## [Your tasks]
**A)** Reproduce the news report on Iran's president word for word, starting at "In this Sept." and ending at "Office, Rouzbeh Jadidoleslam)".
**B)** Answer these questions from the news report on Iran's president:
(i) In what month was Rouhani elected?
(ii) Who was Rouhani's predecessor?
(iii) On what day of the week did Rouhani make his remarks before the trip to New York?
**C)** Translate this sentence from the news report on Iran's president into Spanish: "Rouhani, who was elected in June promising a new willingness to engage diplomatically with the world, has said the trip may be a chance to start a new round of nuclear negotiations."

--- Excerpt Enclosed Below ---

Iran's president says Tehran ready for talks

In this Sept. 10, 2013 photo released by the official website of the office of the Iranian Presidency, Iranian President Hasan Rouhani speaks during an interview with state television at the presidency in Tehran, Iran. President Barack Obama and Iran’s new president are heading to New York next week for the U.N.’s annual meeting of the General Assembly, and could share the first exchange between American and Iranian leaders in more than three decades. (AP Photo/Presidency Office, Rouzbeh Jadidoleslam)

TEHRAN, Iran (AP) — Iran's President Hasan Rouhani, speaking Sunday on the eve of a trip to New York to attend the U.N. General Assembly, declared his country is ready for talks with the West on its disputed nuclear problem.

Rouhani, who was elected in June promising a new willingness to engage diplomatically with the world, has said the trip may be a chance to start a new round of nuclear negotiations.

Rouhani and President Barack Obama are both scheduled to attend the General Assembly's annual meeting in the week ahead, setting up the possibility of the first exchange between American and Iranian leaders in more than three decades.

"The Iranian nation is ready for negotiation and talks with the West," Rouhani said.

The president has promised to abandon the bombastic approach favored by his predecessor Mahmoud Ahmadinejad, but continues to assert Tehran's position that it has the right to conduct nuclear activities that the West fears could be a step toward weapons development, especially the enrichment of uranium. Iran says its program is peaceful, intended for purposes including research and cancer treatment, and enrichment is necessary for purposes including the fueling of reactors.

"If (Western countries) yield before Iran's rights, the Iranian nation backs cooperation, logic, peace and friendship," Rouhani said. "Then we will be able to resolve regional, even global problems."

--- End of Enclosed Excerpt ---
--- The data Enclosed Below ---

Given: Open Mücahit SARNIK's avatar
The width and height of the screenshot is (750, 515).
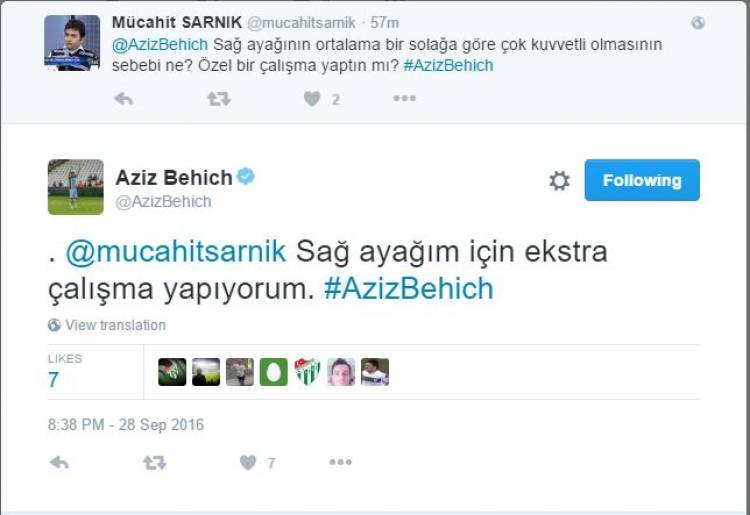Looking at the screenshot, I should point(72,43).
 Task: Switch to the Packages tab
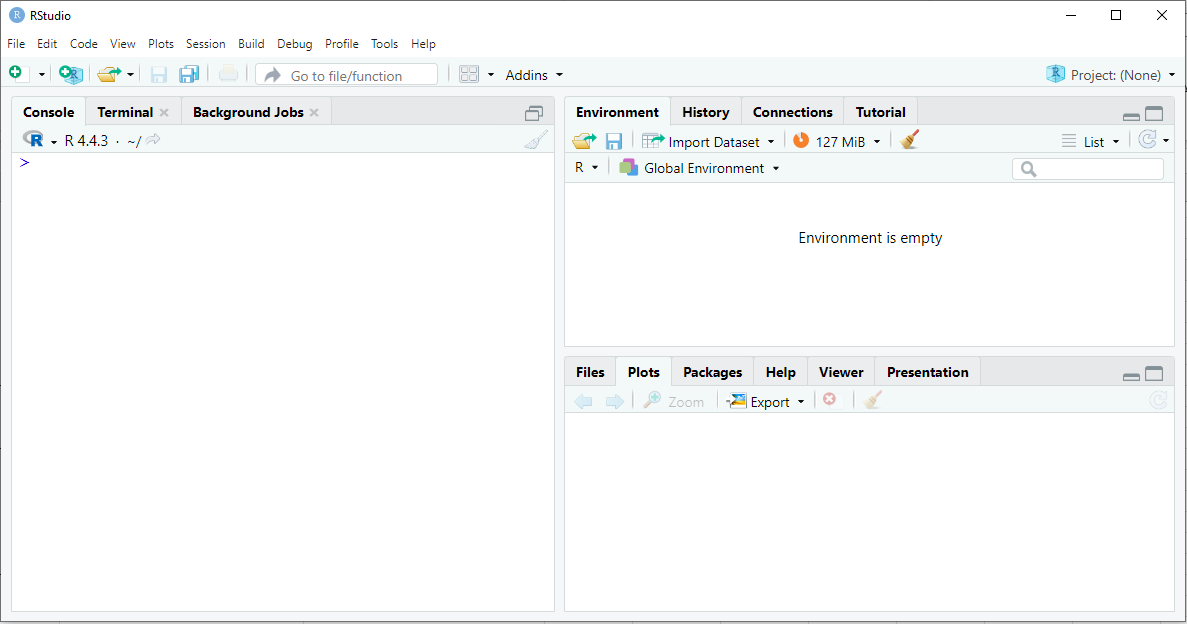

--- End of Enclosed The data ---

## [Responses for each task]
**A)**
In this Sept. 10, 2013 photo released by the official website of the office of the Iranian Presidency, Iranian President Hasan Rouhani speaks during an interview with state television at the presidency in Tehran, Iran. President Barack Obama and Iran’s new president are heading to New York next week for the U.N.’s annual meeting of the General Assembly, and could share the first exchange between American and Iranian leaders in more than three decades. (AP Photo/Presidency Office, Rouzbeh Jadidoleslam)

**B)**
(i) June
(ii) Mahmoud Ahmadinejad
(iii) Sunday

**C)** Rouhani, quien fue elegido en junio prometiendo una nueva disposición a relacionarse diplomáticamente con el mundo, ha dicho que el viaje podría ser una oportunidad para iniciar una nueva ronda de negociaciones nucleares.